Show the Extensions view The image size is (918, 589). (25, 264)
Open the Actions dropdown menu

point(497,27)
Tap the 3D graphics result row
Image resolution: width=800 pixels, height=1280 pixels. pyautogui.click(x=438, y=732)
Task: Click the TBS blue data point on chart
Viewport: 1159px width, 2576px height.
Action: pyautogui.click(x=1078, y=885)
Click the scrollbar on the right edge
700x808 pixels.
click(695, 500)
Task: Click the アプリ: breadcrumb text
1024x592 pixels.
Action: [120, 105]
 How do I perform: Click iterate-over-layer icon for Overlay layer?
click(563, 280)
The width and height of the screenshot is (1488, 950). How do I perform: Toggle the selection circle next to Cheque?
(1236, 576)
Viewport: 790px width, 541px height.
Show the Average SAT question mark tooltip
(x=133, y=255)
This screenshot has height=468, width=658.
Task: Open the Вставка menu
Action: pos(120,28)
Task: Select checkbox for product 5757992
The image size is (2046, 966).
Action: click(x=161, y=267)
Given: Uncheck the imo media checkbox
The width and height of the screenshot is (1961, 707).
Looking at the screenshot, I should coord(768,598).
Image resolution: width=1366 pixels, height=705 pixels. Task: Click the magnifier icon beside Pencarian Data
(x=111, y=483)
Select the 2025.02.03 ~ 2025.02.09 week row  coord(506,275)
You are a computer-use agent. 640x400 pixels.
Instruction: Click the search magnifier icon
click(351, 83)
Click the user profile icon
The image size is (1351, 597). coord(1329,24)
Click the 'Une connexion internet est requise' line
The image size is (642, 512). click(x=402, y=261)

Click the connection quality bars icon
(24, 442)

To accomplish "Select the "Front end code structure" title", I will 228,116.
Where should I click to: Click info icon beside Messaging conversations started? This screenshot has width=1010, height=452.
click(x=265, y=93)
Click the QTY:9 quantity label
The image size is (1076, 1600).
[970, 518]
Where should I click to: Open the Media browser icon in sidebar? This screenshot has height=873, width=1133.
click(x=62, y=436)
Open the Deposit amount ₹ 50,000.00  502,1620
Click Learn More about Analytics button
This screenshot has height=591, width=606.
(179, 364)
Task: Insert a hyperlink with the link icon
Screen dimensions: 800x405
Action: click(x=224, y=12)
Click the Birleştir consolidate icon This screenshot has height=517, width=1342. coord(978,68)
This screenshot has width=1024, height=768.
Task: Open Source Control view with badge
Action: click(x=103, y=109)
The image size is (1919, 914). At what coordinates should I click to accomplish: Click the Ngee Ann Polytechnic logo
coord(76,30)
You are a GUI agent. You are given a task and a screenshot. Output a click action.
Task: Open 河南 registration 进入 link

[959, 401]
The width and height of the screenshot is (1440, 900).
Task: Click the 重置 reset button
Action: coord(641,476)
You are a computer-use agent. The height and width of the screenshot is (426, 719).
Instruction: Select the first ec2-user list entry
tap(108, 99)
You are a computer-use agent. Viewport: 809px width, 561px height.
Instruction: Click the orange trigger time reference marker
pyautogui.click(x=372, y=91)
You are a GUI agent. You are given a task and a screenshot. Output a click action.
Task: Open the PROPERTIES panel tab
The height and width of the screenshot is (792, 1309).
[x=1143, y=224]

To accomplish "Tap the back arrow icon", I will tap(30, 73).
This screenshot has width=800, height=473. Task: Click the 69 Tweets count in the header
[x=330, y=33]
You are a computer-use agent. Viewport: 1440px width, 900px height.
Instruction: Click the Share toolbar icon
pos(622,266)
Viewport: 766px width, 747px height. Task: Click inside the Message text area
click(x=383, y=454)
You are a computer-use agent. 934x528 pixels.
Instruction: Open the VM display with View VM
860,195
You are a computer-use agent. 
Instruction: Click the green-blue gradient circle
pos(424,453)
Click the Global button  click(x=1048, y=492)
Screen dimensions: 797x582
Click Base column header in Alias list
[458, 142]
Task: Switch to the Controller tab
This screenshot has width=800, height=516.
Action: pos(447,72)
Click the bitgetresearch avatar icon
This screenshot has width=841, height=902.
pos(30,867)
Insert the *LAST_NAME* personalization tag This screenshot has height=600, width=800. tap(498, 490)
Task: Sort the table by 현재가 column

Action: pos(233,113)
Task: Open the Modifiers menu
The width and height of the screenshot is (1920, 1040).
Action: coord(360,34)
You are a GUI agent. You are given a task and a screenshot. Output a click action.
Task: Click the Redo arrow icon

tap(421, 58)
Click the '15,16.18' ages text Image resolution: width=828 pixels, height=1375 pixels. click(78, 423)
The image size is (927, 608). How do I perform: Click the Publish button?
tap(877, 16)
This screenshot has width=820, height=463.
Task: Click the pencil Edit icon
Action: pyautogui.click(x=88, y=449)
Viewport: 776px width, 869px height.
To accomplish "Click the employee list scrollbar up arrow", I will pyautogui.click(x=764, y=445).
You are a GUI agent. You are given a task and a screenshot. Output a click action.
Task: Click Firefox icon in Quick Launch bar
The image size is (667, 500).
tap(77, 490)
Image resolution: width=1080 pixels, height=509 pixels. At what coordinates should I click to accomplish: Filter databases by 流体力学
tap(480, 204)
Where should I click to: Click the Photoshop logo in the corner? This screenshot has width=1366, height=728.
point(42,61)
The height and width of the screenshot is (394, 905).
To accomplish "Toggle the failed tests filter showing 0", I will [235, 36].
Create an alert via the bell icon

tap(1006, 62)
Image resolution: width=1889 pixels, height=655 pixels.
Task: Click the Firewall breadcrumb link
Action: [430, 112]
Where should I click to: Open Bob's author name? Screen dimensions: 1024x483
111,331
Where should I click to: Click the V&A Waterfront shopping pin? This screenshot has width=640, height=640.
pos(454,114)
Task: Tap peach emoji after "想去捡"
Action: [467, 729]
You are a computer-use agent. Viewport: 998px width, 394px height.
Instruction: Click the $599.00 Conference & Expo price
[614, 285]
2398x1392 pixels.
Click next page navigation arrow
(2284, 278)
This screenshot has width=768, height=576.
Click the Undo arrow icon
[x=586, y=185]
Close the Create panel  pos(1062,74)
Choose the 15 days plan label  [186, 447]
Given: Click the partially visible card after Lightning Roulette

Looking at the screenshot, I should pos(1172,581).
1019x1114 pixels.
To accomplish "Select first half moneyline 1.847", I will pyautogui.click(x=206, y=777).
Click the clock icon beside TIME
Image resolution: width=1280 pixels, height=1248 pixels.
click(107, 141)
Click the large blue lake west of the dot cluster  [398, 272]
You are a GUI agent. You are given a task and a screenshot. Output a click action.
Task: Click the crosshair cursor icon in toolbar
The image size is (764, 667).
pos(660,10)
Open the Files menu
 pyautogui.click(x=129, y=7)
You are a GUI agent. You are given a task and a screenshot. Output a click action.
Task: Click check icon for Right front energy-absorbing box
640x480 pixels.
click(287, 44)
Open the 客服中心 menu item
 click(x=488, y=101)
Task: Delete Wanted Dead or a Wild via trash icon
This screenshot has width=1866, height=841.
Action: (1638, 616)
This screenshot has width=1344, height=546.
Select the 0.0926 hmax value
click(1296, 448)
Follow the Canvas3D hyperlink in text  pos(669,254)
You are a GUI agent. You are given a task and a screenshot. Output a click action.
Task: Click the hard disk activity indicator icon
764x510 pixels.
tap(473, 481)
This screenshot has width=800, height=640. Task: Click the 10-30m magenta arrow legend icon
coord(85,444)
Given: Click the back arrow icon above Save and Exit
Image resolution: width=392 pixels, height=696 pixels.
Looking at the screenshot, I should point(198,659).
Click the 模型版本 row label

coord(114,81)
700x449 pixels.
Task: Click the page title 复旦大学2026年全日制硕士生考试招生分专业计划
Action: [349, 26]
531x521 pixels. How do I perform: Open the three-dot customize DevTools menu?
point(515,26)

....................

> **Action item**:
Your task is to retype the data exactly, with no line missing.

> **Exercise answer**:
Show the Extensions view The image size is (918, 589). (25, 264)
Open the Actions dropdown menu

point(497,27)
Tap the 3D graphics result row
Image resolution: width=800 pixels, height=1280 pixels. pyautogui.click(x=438, y=732)
Task: Click the TBS blue data point on chart
Viewport: 1159px width, 2576px height.
Action: pyautogui.click(x=1078, y=885)
Click the scrollbar on the right edge
700x808 pixels.
click(695, 500)
Task: Click the アプリ: breadcrumb text
1024x592 pixels.
Action: [120, 105]
 How do I perform: Click iterate-over-layer icon for Overlay layer?
click(563, 280)
The width and height of the screenshot is (1488, 950). How do I perform: Toggle the selection circle next to Cheque?
(1236, 576)
Viewport: 790px width, 541px height.
Show the Average SAT question mark tooltip
(x=133, y=255)
This screenshot has height=468, width=658.
Task: Open the Вставка menu
Action: pos(120,28)
Task: Select checkbox for product 5757992
The image size is (2046, 966).
Action: click(x=161, y=267)
Given: Uncheck the imo media checkbox
The width and height of the screenshot is (1961, 707).
Looking at the screenshot, I should coord(768,598).
Image resolution: width=1366 pixels, height=705 pixels. Task: Click the magnifier icon beside Pencarian Data
(x=111, y=483)
Select the 2025.02.03 ~ 2025.02.09 week row  coord(506,275)
You are a computer-use agent. 640x400 pixels.
Instruction: Click the search magnifier icon
click(351, 83)
Click the user profile icon
The image size is (1351, 597). coord(1329,24)
Click the 'Une connexion internet est requise' line
The image size is (642, 512). click(x=402, y=261)

Click the connection quality bars icon
(24, 442)

To accomplish "Select the "Front end code structure" title", I will 228,116.
Where should I click to: Click info icon beside Messaging conversations started? This screenshot has width=1010, height=452.
click(x=265, y=93)
Click the QTY:9 quantity label
The image size is (1076, 1600).
[970, 518]
Where should I click to: Open the Media browser icon in sidebar? This screenshot has height=873, width=1133.
click(x=62, y=436)
Open the Deposit amount ₹ 50,000.00  502,1620
Click Learn More about Analytics button
This screenshot has height=591, width=606.
(179, 364)
Task: Insert a hyperlink with the link icon
Screen dimensions: 800x405
Action: click(x=224, y=12)
Click the Birleştir consolidate icon This screenshot has height=517, width=1342. coord(978,68)
This screenshot has width=1024, height=768.
Task: Open Source Control view with badge
Action: click(x=103, y=109)
The image size is (1919, 914). At what coordinates should I click to accomplish: Click the Ngee Ann Polytechnic logo
coord(76,30)
You are a GUI agent. You are given a task and a screenshot. Output a click action.
Task: Open 河南 registration 进入 link

[959, 401]
The width and height of the screenshot is (1440, 900).
Task: Click the 重置 reset button
Action: coord(641,476)
You are a computer-use agent. The height and width of the screenshot is (426, 719).
Instruction: Select the first ec2-user list entry
tap(108, 99)
You are a computer-use agent. Viewport: 809px width, 561px height.
Instruction: Click the orange trigger time reference marker
pyautogui.click(x=372, y=91)
You are a GUI agent. You are given a task and a screenshot. Output a click action.
Task: Open the PROPERTIES panel tab
The height and width of the screenshot is (792, 1309).
[x=1143, y=224]

To accomplish "Tap the back arrow icon", I will tap(30, 73).
This screenshot has width=800, height=473. Task: Click the 69 Tweets count in the header
[x=330, y=33]
You are a computer-use agent. Viewport: 1440px width, 900px height.
Instruction: Click the Share toolbar icon
pos(622,266)
Viewport: 766px width, 747px height. Task: Click inside the Message text area
click(x=383, y=454)
You are a computer-use agent. 934x528 pixels.
Instruction: Open the VM display with View VM
860,195
You are a computer-use agent. 
Instruction: Click the green-blue gradient circle
pos(424,453)
Click the Global button  click(x=1048, y=492)
Screen dimensions: 797x582
Click Base column header in Alias list
[458, 142]
Task: Switch to the Controller tab
This screenshot has width=800, height=516.
Action: pos(447,72)
Click the bitgetresearch avatar icon
This screenshot has width=841, height=902.
pos(30,867)
Insert the *LAST_NAME* personalization tag This screenshot has height=600, width=800. tap(498, 490)
Task: Sort the table by 현재가 column

Action: pos(233,113)
Task: Open the Modifiers menu
The width and height of the screenshot is (1920, 1040).
Action: coord(360,34)
You are a GUI agent. You are given a task and a screenshot. Output a click action.
Task: Click the Redo arrow icon

tap(421, 58)
Click the '15,16.18' ages text Image resolution: width=828 pixels, height=1375 pixels. click(78, 423)
The image size is (927, 608). How do I perform: Click the Publish button?
tap(877, 16)
This screenshot has width=820, height=463.
Task: Click the pencil Edit icon
Action: pyautogui.click(x=88, y=449)
Viewport: 776px width, 869px height.
To accomplish "Click the employee list scrollbar up arrow", I will pyautogui.click(x=764, y=445).
You are a GUI agent. You are given a task and a screenshot. Output a click action.
Task: Click Firefox icon in Quick Launch bar
The image size is (667, 500).
tap(77, 490)
Image resolution: width=1080 pixels, height=509 pixels. At what coordinates should I click to accomplish: Filter databases by 流体力学
tap(480, 204)
Where should I click to: Click the Photoshop logo in the corner? This screenshot has width=1366, height=728.
point(42,61)
The height and width of the screenshot is (394, 905).
To accomplish "Toggle the failed tests filter showing 0", I will [235, 36].
Create an alert via the bell icon

tap(1006, 62)
Image resolution: width=1889 pixels, height=655 pixels.
Task: Click the Firewall breadcrumb link
Action: [430, 112]
Where should I click to: Open Bob's author name? Screen dimensions: 1024x483
111,331
Where should I click to: Click the V&A Waterfront shopping pin? This screenshot has width=640, height=640.
pos(454,114)
Task: Tap peach emoji after "想去捡"
Action: [467, 729]
You are a computer-use agent. Viewport: 998px width, 394px height.
Instruction: Click the $599.00 Conference & Expo price
[614, 285]
2398x1392 pixels.
Click next page navigation arrow
(2284, 278)
This screenshot has width=768, height=576.
Click the Undo arrow icon
[x=586, y=185]
Close the Create panel  pos(1062,74)
Choose the 15 days plan label  [186, 447]
Given: Click the partially visible card after Lightning Roulette

Looking at the screenshot, I should pos(1172,581).
1019x1114 pixels.
To accomplish "Select first half moneyline 1.847", I will pyautogui.click(x=206, y=777).
Click the clock icon beside TIME
Image resolution: width=1280 pixels, height=1248 pixels.
click(107, 141)
Click the large blue lake west of the dot cluster  [398, 272]
You are a GUI agent. You are given a task and a screenshot. Output a click action.
Task: Click the crosshair cursor icon in toolbar
The image size is (764, 667).
pos(660,10)
Open the Files menu
 pyautogui.click(x=129, y=7)
You are a GUI agent. You are given a task and a screenshot. Output a click action.
Task: Click check icon for Right front energy-absorbing box
640x480 pixels.
click(287, 44)
Open the 客服中心 menu item
 click(x=488, y=101)
Task: Delete Wanted Dead or a Wild via trash icon
This screenshot has width=1866, height=841.
Action: (1638, 616)
This screenshot has width=1344, height=546.
Select the 0.0926 hmax value
click(1296, 448)
Follow the Canvas3D hyperlink in text  pos(669,254)
You are a GUI agent. You are given a task and a screenshot. Output a click action.
Task: Click the hard disk activity indicator icon
764x510 pixels.
tap(473, 481)
This screenshot has width=800, height=640. Task: Click the 10-30m magenta arrow legend icon
coord(85,444)
Given: Click the back arrow icon above Save and Exit
Image resolution: width=392 pixels, height=696 pixels.
Looking at the screenshot, I should point(198,659).
Click the 模型版本 row label

coord(114,81)
700x449 pixels.
Task: Click the page title 复旦大学2026年全日制硕士生考试招生分专业计划
Action: [349, 26]
531x521 pixels. How do I perform: Open the three-dot customize DevTools menu?
point(515,26)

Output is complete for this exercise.